A discussão sobre o fim da escala 6×1 no Congresso Nacional ganhou novos desdobramentos após a deputada federal Erika Hilton afirmar que uma proposta apresentada por parlamentares da direita pode adiar a mudança no regime trabalhista até 2036. Segundo ela, o texto também prevê a possibilidade de jornadas de até 52 horas semanais.
As declarações foram feitas pela parlamentar em publicação nas redes sociais nesta terça-feira (19), em meio ao avanço das negociações sobre a redução da jornada de trabalho no país.
Deputada aponta articulação e lista de assinaturas
De acordo com Erika Hilton, um grupo de 176 deputados teria assinado a proposta, com destaque para integrantes do Partido Liberal (PL). Ela afirma ainda que a medida impediria a implementação do fim da escala 6×1 por cerca de uma década.
A parlamentar também sustenta que a iniciativa inclui a possibilidade de ampliação da jornada semanal para até 52 horas, ponto que tem gerado forte reação no debate público.
Entre os nomes citados em discussões políticas relacionadas ao tema estão o senador Flávio Bolsonaro, o deputado Nikolas Ferreira e o presidente do PL, Valdemar Costa Neto, em meio à articulação de diferentes frentes dentro do Congresso.
A publicação da deputada federal Erika Hilton também gerou ampla repercussão nas redes sociais, com manifestações de indignação de nomes conhecidos do meio artístico e da televisão. Entre os comentários feitos na postagem, destacaram-se posicionamentos de Xuxa Meneghel, Astrid Fontenelle e Mariana Xavier, além de outros artistas e personalidades que demonstraram preocupação com o conteúdo da proposta e com possíveis impactos nas condições de trabalho no país.

Debate sobre jornada de trabalho segue dividido
A proposta surge em meio a negociações em andamento no Legislativo sobre mudanças na jornada de trabalho. Em paralelo às discussões sobre o fim da escala 6×1, lideranças da Câmara e representantes do governo já vinham debatendo alternativas que incluem redução da carga semanal e adoção de novos modelos de escala.
Há também movimentações para dividir a pauta em dois instrumentos legislativos: uma Proposta de Emenda à Constituição (PEC), voltada às mudanças estruturais, e um projeto de lei complementar para regulamentações específicas.
Tramitação e disputa política no Congresso
O tema tem sido alvo de divergências entre diferentes blocos parlamentares. Enquanto parte das lideranças defende a redução da jornada sem perda salarial, outras propostas incluem períodos de transição mais longos e flexibilizações nas regras trabalhistas.

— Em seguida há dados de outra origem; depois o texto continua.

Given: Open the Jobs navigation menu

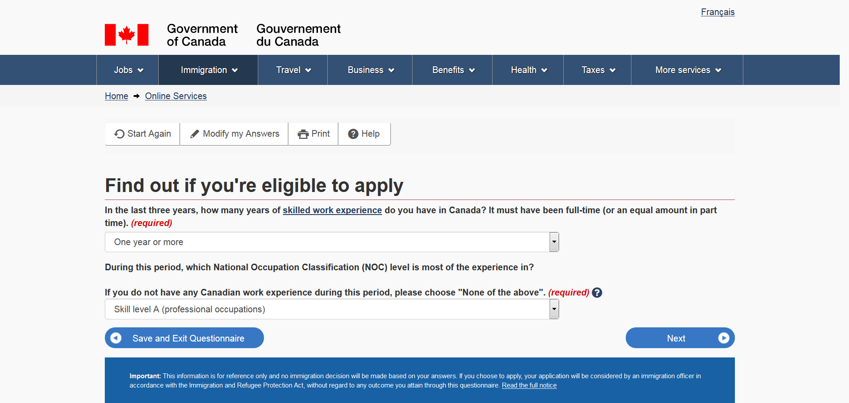Looking at the screenshot, I should click(x=128, y=70).
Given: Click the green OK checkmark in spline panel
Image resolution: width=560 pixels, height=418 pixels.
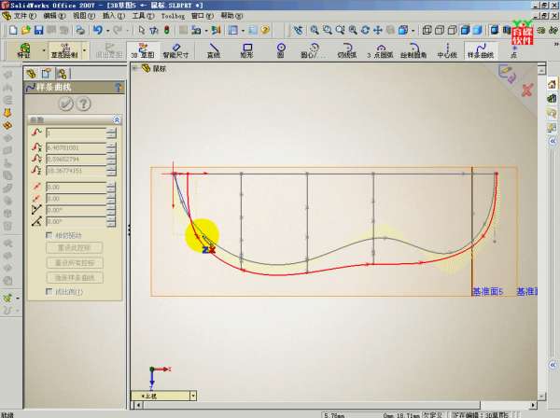Looking at the screenshot, I should [65, 104].
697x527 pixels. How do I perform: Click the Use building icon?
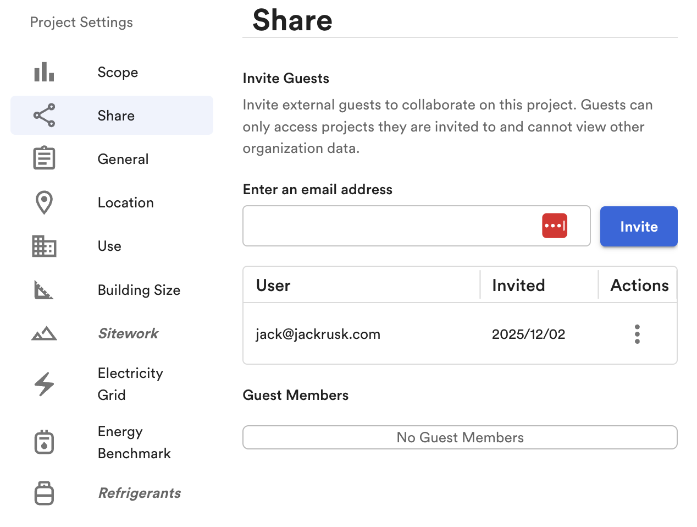[44, 246]
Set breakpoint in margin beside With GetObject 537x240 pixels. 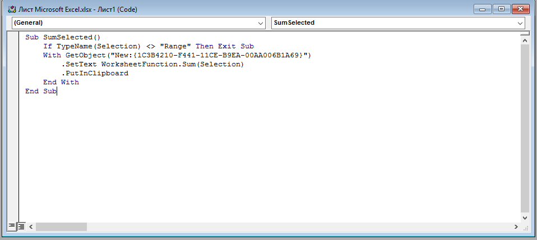tap(13, 56)
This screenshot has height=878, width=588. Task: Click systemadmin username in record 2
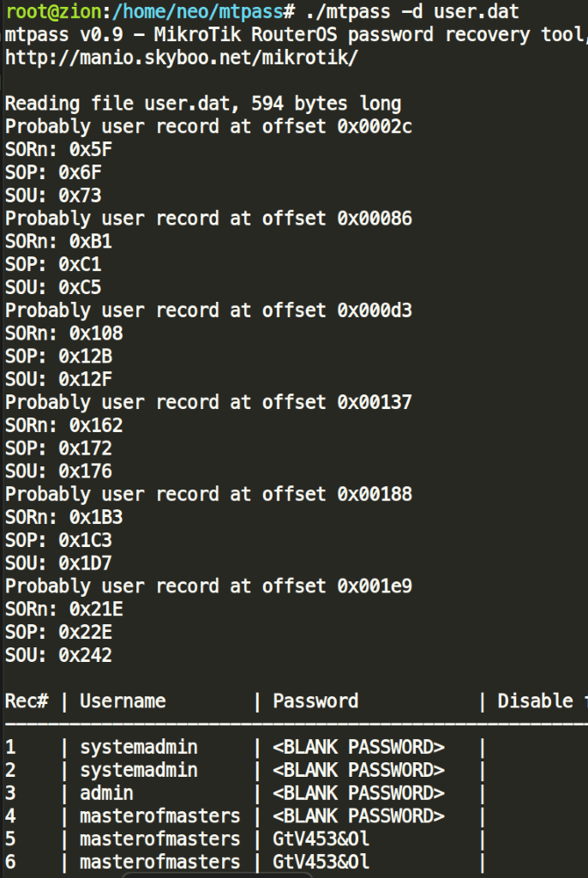pos(138,770)
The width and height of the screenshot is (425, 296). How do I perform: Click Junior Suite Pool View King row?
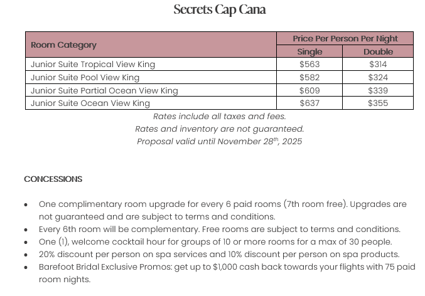tap(85, 77)
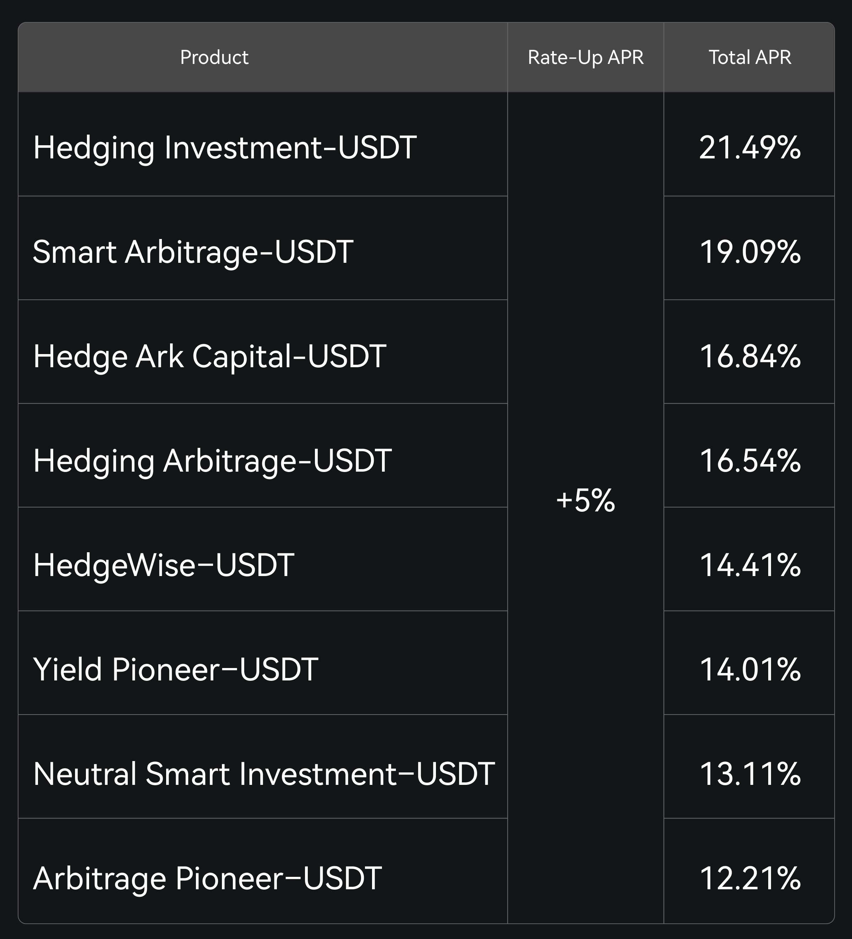Open the HedgeWise-USDT product
The height and width of the screenshot is (939, 852).
click(163, 565)
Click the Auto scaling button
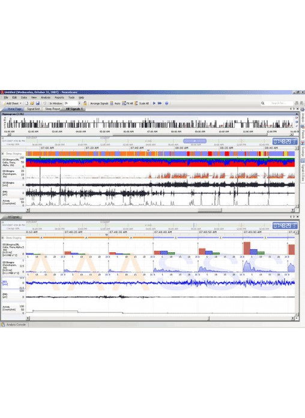 [115, 103]
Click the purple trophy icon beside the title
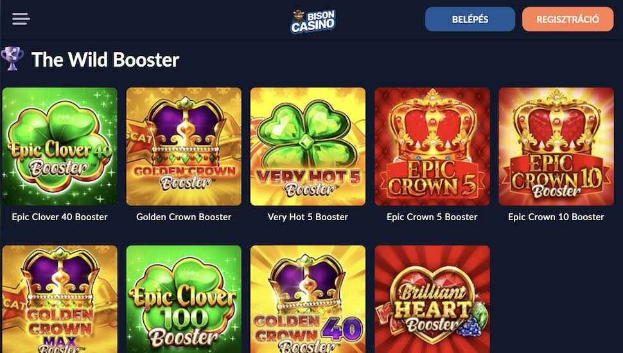This screenshot has width=623, height=353. [12, 59]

A deputada Erika Hilton afirma que há tentativa de travar ou retardar a implementação da mudança, enquanto setores do Congresso sustentam que ajustes são necessários para adaptação de diferentes segmentos econômicos.
Em debates recentes, o deputado Marco Feliciano já se posicionou publicamente em defesa de flexibilizações na jornada, segundo registros de discussões anteriores na Câmara.